About this task:
Range to output from the entries below: the line containing "Task: Click the W logo icon" through the line containing "Select the green". Set it down exactly, ends included, nothing else.

Available records:
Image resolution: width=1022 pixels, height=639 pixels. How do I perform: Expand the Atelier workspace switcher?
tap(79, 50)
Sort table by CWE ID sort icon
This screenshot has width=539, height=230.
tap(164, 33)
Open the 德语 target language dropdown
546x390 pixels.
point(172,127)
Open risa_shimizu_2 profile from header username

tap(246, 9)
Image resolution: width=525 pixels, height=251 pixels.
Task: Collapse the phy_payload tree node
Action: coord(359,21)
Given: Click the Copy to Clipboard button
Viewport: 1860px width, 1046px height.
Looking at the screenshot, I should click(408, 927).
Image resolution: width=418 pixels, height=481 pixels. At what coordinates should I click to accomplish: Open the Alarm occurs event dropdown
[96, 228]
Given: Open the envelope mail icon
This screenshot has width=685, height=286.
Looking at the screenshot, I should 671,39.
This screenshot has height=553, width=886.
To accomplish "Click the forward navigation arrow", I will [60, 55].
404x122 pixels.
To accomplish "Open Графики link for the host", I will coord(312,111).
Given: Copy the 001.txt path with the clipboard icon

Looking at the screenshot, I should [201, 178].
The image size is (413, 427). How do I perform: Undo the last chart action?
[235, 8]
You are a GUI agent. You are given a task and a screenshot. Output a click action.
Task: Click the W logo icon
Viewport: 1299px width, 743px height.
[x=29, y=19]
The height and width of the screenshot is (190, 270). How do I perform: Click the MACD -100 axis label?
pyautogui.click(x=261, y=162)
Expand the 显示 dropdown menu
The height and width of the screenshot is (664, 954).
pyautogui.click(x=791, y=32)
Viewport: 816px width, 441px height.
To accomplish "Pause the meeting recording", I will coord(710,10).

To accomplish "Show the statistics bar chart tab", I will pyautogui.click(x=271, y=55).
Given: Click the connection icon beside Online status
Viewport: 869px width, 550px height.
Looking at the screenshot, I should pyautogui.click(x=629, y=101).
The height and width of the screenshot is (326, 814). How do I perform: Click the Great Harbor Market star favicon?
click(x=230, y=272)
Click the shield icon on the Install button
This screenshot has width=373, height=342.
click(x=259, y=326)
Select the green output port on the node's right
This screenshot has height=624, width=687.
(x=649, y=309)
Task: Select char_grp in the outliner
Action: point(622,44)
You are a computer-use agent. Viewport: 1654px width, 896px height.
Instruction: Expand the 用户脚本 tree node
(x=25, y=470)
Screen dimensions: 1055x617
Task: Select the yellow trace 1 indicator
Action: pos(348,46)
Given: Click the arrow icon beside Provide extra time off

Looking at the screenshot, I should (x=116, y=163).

Exercise solution:
Task: Click the W logo icon
Viewport: 1299px width, 743px height.
[x=29, y=19]
The height and width of the screenshot is (190, 270). How do I perform: Click the MACD -100 axis label?
pyautogui.click(x=261, y=162)
Expand the 显示 dropdown menu
The height and width of the screenshot is (664, 954).
pyautogui.click(x=791, y=32)
Viewport: 816px width, 441px height.
To accomplish "Pause the meeting recording", I will coord(710,10).

To accomplish "Show the statistics bar chart tab", I will pyautogui.click(x=271, y=55).
Given: Click the connection icon beside Online status
Viewport: 869px width, 550px height.
Looking at the screenshot, I should pyautogui.click(x=629, y=101).
The height and width of the screenshot is (326, 814). How do I perform: Click the Great Harbor Market star favicon?
click(x=230, y=272)
Click the shield icon on the Install button
This screenshot has width=373, height=342.
click(x=259, y=326)
Select the green output port on the node's right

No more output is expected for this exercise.